* _Exercise details_
Using the data below, find how many lines include the word "computer" and report that figure alone.

* _Supplied records_
+===+
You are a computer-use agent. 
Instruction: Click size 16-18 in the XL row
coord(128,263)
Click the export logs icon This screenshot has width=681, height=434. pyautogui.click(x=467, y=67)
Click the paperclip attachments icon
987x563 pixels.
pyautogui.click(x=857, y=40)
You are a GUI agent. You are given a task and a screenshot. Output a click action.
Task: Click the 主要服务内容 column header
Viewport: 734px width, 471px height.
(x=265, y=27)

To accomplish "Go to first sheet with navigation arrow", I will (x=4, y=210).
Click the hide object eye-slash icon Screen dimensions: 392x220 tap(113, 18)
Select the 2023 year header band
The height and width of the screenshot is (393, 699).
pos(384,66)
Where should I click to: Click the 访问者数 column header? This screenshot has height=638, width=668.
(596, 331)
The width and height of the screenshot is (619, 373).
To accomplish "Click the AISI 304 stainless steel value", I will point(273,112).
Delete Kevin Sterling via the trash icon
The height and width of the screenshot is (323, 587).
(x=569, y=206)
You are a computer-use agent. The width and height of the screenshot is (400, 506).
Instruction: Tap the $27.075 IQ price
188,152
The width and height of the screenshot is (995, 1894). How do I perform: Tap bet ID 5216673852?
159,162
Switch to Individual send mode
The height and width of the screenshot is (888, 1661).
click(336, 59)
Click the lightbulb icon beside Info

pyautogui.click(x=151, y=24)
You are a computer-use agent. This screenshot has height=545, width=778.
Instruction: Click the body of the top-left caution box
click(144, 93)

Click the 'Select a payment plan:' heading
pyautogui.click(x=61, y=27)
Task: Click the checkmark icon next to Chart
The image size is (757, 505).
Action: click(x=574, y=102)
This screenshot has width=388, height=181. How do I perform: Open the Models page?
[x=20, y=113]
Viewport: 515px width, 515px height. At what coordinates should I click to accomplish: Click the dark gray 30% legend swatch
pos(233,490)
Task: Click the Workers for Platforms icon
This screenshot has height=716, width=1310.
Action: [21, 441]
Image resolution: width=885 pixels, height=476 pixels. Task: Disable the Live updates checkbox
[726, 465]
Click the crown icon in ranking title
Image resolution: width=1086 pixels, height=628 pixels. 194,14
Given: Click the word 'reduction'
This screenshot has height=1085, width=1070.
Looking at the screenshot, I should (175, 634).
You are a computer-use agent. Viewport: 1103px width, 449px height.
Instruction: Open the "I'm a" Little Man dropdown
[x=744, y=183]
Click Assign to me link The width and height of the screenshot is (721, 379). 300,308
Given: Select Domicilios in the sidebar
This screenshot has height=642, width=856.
+===+
* _Solution to this problem_
4